==== Provided data
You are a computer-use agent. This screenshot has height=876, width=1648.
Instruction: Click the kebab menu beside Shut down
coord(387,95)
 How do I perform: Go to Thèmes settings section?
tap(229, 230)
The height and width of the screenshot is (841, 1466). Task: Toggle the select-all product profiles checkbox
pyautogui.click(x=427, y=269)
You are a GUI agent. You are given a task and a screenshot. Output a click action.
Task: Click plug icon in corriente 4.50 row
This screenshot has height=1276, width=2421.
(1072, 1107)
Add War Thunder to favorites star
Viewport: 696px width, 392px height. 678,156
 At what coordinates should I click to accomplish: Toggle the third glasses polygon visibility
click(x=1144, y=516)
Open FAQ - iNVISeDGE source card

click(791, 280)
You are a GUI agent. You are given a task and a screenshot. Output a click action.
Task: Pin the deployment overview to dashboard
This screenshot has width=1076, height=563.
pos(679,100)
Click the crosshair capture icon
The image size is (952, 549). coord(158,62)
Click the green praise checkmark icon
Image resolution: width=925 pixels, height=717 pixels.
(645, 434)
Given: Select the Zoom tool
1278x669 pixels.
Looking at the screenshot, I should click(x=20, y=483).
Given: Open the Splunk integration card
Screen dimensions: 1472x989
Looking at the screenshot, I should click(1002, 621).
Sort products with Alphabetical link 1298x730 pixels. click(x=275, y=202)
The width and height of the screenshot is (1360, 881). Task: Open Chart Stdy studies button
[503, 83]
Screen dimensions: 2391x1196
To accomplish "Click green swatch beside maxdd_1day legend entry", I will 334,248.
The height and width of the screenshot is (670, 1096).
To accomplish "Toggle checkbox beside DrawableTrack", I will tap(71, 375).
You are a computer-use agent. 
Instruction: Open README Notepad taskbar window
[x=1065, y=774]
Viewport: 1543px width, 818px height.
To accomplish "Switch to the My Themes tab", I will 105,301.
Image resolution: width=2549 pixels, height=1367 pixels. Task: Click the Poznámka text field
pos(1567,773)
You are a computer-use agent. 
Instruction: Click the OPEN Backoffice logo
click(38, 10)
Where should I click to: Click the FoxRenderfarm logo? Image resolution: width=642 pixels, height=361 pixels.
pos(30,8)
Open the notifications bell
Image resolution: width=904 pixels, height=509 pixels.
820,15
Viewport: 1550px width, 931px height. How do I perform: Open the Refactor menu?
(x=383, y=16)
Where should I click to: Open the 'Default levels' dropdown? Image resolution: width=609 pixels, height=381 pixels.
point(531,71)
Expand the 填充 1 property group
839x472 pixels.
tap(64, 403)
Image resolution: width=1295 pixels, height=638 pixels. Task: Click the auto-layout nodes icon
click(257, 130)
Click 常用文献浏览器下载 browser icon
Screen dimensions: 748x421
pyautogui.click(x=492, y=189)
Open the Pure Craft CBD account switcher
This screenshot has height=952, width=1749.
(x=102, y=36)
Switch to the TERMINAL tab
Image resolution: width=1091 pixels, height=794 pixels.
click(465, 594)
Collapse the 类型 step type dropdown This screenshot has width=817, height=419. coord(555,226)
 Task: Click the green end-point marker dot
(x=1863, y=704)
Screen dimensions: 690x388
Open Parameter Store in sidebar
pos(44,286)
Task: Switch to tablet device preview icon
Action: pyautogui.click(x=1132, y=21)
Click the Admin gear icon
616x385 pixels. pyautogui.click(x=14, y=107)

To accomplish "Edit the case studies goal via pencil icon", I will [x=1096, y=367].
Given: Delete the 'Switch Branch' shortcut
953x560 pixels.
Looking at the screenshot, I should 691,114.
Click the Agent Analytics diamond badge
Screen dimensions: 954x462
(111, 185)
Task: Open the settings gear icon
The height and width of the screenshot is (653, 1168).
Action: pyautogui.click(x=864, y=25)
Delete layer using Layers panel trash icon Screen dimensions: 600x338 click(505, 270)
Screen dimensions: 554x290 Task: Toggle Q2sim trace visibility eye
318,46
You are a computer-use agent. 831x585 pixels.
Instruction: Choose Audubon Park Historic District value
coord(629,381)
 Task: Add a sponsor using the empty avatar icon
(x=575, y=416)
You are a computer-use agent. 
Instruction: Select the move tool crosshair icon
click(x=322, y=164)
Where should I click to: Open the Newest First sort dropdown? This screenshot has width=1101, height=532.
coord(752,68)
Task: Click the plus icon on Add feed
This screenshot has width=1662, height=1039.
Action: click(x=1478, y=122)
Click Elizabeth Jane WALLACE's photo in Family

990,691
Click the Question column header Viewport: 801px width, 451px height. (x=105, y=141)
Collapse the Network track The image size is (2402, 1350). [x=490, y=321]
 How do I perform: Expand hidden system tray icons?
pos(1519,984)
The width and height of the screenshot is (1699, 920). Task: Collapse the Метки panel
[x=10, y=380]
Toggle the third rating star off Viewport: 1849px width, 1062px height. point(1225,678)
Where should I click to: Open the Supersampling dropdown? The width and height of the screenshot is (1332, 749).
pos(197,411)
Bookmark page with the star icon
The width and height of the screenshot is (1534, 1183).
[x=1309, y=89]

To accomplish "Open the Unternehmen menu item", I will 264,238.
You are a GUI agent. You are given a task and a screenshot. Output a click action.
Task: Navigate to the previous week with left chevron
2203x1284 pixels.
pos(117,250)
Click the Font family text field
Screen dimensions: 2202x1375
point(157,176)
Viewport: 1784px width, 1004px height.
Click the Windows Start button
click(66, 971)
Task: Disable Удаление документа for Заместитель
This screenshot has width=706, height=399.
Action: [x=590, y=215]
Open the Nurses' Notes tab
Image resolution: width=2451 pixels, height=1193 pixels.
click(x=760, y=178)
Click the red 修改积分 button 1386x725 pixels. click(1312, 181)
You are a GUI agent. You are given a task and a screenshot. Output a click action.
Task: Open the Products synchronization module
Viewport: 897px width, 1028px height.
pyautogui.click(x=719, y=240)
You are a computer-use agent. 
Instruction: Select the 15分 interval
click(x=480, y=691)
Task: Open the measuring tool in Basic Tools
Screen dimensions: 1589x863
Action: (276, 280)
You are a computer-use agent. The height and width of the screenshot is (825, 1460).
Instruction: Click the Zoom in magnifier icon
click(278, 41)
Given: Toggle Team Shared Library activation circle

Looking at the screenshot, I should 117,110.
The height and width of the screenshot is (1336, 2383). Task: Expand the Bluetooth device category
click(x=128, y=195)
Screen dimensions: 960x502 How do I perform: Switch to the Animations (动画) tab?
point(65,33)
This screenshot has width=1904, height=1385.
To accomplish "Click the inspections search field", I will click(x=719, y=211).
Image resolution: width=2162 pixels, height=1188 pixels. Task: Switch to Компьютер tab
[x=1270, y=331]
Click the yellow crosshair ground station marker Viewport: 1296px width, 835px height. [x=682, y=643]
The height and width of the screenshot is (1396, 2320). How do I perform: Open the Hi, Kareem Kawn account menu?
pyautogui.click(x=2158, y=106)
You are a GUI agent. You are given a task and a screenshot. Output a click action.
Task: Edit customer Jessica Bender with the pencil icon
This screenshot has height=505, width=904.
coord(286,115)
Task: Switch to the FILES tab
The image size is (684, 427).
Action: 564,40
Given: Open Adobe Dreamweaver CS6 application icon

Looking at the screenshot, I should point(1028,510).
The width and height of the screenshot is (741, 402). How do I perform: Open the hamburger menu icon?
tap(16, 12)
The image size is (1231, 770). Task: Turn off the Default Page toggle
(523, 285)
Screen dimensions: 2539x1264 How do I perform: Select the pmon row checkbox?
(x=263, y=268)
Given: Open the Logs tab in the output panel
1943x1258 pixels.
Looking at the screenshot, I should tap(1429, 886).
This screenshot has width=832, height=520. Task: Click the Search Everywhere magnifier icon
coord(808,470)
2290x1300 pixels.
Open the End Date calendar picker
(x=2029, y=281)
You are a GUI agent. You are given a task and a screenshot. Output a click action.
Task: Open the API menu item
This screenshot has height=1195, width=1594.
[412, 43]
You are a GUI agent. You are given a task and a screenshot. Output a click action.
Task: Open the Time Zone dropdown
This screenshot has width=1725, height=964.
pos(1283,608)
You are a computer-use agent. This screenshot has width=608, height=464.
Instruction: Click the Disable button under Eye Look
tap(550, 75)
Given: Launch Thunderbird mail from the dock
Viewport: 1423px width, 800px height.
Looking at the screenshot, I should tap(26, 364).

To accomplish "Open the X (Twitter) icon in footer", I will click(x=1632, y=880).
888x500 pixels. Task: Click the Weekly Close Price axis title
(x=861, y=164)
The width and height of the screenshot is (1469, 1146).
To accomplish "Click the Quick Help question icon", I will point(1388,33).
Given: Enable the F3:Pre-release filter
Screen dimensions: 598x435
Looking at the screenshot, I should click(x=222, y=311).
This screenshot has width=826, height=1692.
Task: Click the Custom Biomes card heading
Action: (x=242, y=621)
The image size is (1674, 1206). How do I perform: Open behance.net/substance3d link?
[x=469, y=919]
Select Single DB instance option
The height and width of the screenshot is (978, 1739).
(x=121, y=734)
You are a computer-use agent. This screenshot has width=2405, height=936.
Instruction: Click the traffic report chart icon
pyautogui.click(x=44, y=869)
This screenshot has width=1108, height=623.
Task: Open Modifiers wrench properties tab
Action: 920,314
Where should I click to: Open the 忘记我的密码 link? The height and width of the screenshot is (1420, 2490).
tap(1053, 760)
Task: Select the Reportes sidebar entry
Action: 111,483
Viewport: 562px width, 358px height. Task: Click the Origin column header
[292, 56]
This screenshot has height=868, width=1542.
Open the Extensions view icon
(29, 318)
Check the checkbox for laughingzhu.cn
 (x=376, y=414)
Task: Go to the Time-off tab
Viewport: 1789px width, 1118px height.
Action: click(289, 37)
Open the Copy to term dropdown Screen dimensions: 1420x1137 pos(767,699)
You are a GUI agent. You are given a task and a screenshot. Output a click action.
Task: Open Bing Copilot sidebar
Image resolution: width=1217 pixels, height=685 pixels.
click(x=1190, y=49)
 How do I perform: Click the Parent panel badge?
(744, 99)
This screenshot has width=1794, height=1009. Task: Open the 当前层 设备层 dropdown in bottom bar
========
◆ Prompt
Copy out, in full, each line above that has the word "Time" in it.

◆ Solution for this exercise
Task: Open the Time Zone dropdown
Task: Go to the Time-off tab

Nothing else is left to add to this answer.